José Flávio Bueno Fischer

O Artigo 1.015 do Código Civil e a venda ou oneração de bens da sociedade limitada

O exame dos atos constitutivos das pessoas jurídicas é um procedimento frequente e indispensável em nossas atividades. Daí entramos num universo controverso, considerando-se a diversidade e, muitas vezes, a falta de utilização de critérios, quando não a contradição entre dois dispositivos, no que tange à redação das cláusulas de tais instrumentos, notadamente as que se referem à administração e representação legal da empresa.

No âmbito dos atos que praticamos e na seara do que prevê o texto legal, dispõe o Art. 1.015 do Código Civil, “caput”: “No silêncio do contrato, os administradores podem praticar todos os atos pertinentes à gestão da sociedade; não constituindo objeto social, a oneração ou a venda de bens imóveis depende do que a maioria dos sócios decidir”.

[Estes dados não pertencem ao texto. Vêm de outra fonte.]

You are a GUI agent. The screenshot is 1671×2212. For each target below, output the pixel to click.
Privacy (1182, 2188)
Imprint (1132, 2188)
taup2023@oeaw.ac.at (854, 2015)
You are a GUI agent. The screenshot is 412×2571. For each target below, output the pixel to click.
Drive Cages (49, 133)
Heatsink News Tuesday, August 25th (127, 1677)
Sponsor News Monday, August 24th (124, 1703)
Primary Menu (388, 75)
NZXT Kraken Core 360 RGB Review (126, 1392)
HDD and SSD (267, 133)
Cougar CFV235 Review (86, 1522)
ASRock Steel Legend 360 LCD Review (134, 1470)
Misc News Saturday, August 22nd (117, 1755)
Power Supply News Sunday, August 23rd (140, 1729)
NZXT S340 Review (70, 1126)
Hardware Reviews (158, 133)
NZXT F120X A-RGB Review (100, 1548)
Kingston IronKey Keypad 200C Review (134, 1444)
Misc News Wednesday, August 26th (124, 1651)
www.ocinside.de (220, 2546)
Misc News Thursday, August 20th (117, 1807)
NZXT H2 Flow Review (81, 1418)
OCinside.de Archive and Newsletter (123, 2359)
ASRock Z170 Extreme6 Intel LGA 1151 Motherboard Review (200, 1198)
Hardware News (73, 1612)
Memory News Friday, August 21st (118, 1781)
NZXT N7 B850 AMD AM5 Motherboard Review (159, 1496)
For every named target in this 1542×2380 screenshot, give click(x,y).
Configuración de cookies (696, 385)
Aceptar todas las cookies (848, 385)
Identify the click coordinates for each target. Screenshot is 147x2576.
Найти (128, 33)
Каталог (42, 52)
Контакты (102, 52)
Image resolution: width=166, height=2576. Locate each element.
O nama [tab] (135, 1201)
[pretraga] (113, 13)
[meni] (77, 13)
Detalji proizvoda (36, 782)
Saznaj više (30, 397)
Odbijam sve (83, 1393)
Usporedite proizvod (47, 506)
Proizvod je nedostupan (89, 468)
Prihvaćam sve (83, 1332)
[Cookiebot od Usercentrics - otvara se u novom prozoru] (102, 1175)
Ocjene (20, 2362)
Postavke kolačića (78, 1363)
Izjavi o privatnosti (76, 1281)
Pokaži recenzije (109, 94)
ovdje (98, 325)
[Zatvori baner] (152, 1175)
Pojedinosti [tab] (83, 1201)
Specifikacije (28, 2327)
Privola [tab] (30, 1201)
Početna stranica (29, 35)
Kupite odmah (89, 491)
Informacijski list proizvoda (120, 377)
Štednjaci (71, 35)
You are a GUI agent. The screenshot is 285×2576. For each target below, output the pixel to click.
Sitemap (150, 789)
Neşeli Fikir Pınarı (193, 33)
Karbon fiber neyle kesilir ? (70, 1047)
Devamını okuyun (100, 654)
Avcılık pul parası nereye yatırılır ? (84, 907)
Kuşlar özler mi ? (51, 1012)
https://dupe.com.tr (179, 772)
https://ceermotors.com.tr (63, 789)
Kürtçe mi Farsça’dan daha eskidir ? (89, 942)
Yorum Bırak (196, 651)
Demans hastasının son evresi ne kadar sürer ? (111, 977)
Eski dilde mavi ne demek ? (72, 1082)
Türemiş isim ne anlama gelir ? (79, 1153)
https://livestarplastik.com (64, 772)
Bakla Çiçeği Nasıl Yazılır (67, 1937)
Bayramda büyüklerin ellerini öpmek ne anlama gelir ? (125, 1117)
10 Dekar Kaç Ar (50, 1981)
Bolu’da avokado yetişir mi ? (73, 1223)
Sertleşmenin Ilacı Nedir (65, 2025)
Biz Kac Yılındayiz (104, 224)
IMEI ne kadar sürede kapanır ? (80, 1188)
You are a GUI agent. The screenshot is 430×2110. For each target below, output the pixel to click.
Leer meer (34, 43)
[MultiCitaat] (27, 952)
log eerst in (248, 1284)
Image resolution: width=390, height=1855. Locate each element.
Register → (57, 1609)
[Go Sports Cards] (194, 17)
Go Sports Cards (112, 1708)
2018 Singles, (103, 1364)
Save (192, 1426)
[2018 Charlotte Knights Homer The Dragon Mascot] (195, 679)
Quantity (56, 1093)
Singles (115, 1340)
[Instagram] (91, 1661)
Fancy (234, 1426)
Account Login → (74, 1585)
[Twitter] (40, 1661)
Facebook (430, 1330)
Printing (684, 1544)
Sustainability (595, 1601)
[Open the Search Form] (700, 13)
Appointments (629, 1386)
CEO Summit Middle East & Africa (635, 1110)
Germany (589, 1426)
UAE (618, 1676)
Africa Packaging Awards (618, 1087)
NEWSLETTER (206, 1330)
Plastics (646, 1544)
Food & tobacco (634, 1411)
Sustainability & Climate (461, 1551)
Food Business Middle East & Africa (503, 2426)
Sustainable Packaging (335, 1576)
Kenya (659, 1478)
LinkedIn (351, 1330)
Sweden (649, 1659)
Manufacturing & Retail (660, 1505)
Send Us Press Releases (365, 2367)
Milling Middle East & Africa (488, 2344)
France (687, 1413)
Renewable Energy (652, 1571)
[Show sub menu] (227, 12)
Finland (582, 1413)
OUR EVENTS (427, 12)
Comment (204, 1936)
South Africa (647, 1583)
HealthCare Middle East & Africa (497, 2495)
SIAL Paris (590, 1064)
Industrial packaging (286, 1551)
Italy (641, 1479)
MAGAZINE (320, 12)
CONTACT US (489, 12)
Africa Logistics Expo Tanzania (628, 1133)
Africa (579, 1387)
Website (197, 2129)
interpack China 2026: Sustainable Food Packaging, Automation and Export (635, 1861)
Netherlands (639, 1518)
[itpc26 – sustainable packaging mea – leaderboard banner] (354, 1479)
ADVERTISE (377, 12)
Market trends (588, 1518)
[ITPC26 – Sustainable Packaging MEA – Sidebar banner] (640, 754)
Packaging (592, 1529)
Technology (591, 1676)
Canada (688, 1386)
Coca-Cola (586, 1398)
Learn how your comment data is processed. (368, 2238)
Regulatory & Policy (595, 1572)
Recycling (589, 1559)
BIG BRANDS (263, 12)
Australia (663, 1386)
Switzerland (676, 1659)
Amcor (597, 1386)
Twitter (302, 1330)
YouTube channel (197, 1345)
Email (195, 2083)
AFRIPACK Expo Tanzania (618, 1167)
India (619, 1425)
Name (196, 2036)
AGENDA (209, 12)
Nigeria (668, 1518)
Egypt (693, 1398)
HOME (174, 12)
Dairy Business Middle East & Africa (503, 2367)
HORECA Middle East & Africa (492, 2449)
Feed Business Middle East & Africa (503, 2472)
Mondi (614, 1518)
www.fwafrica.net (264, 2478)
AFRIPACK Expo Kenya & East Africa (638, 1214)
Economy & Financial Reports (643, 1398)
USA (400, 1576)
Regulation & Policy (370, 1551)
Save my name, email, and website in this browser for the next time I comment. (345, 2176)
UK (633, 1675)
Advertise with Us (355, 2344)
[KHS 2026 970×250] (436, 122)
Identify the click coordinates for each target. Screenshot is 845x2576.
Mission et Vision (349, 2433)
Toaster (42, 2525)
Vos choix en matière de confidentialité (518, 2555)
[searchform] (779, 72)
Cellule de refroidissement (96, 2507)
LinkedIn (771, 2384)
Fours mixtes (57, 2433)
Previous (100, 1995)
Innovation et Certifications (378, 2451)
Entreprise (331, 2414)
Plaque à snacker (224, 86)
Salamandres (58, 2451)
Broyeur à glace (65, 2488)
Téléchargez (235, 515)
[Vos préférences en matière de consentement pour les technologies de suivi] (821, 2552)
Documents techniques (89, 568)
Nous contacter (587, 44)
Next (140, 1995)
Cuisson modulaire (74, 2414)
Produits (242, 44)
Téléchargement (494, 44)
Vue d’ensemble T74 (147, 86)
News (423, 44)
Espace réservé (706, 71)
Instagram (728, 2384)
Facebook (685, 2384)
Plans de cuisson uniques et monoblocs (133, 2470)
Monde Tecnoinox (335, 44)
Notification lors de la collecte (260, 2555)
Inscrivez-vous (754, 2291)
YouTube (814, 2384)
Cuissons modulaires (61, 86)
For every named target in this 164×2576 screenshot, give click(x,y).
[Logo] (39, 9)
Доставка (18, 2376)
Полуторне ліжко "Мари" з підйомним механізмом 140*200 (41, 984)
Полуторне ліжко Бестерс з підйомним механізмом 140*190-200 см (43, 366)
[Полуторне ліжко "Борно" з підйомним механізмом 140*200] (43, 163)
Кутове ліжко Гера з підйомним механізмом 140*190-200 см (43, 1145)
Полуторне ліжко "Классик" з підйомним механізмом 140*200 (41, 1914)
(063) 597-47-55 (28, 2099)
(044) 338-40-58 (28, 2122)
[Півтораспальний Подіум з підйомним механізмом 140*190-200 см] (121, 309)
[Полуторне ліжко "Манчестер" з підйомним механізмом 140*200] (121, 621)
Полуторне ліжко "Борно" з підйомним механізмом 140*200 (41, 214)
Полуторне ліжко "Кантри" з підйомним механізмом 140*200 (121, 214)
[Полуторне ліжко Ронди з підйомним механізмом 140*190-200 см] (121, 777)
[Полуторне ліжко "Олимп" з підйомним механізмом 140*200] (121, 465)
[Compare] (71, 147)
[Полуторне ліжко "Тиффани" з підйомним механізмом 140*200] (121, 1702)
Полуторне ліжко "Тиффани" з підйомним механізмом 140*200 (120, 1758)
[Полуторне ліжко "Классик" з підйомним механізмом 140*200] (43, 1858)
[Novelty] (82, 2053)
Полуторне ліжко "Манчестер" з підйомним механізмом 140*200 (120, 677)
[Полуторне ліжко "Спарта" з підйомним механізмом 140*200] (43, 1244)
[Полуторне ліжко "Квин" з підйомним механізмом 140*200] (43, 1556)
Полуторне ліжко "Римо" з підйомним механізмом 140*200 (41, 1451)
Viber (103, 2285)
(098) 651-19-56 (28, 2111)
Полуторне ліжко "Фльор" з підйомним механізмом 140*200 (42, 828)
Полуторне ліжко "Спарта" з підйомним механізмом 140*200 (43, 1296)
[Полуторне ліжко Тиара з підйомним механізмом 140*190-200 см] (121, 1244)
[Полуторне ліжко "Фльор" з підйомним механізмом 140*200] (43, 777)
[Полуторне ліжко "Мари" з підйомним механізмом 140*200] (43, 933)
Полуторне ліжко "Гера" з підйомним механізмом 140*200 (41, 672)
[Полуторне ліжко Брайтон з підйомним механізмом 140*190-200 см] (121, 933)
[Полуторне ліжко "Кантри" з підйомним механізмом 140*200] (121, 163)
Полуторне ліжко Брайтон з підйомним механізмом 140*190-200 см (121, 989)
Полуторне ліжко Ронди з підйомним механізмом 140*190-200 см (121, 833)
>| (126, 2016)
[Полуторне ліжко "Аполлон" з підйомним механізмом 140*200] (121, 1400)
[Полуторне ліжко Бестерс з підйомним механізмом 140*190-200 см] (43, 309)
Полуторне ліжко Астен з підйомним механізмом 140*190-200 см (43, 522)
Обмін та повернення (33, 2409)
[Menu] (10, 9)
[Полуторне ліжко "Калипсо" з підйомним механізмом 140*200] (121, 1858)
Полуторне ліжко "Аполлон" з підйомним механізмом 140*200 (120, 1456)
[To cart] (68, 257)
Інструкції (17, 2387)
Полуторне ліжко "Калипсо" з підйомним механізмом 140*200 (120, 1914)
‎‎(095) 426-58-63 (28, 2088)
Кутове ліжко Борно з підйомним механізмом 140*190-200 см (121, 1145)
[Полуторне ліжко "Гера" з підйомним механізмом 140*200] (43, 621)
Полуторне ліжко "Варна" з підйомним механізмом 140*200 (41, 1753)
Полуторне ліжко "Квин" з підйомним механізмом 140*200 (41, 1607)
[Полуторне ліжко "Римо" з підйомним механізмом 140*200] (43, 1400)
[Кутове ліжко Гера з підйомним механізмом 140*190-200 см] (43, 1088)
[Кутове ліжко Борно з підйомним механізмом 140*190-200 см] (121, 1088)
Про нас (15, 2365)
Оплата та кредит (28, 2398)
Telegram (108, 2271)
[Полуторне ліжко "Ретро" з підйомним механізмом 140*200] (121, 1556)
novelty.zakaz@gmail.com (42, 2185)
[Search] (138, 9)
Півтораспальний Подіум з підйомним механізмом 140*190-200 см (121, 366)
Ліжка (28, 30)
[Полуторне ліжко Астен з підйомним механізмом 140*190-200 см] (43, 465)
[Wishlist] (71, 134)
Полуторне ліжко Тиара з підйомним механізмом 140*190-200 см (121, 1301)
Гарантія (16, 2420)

Portanto, os administradores podem praticar todos os atos relativos à gestão e administração da sociedade, porém, como regra, a alienação e a oneração de imóveis não constituem atos de mera gestão, dependendo, então, para a sua prática, da decisão da maioria dos sócios. Do contrário, caso estiverem elencados como sendo atos de gestão ou dentro do objeto social da sociedade, aí então os administradores poderão praticá-los independentemente da autorização da maioria dos sócios, salvo se o contrato social dispuser diferentemente em relação à essa matéria (1).

Via de regra, a venda ou oneração de bens imóveis implica em negociações de valor econômico considerável, representando importante movimentação no patrimônio da empresa. Porém, muitas vezes, a venda ou oneração de bens móveis também gera tais implicações, e, muito embora o texto legal em exame se refira expressa e exclusivamente a “bens imóveis”, quando a venda ou oneração de bens móveis não constitui objeto social ou ato de gestão, a análise dos dispositivos contratuais de administração deve se pautar por critérios semelhantes àqueles aplicados aos imóveis, senão adotando-se também a decisão da maioria dos sócios.

Nesse contexto, reproduzimos parecer de Almir Garcia Fernandes, contido em material adiante citado (2), ao tratar do disposto no Art. 1.015: “A intenção do legislador é nítida em estabelecer proteção ao patrimônio imóvel do empresário. Percebe-se que tal preocupação é fruto de uma concepção de que os bens imóveis são aqueles que revestem de maior importância econômica, face ao seu elevado valor. Entretanto, tal proteção legislativa não está de acordo com a transformação pela qual o universo empresarial vem passando nos últimos tempos. A importância dos bens móveis de grande valor e dos bens incorpóreos tem se tornado extremamente relevante ao empresário”… “…Veja o exemplo da marca “coca-cola”, cujo valor não se iguala a qualquer bem imóvel que a empresa possua”.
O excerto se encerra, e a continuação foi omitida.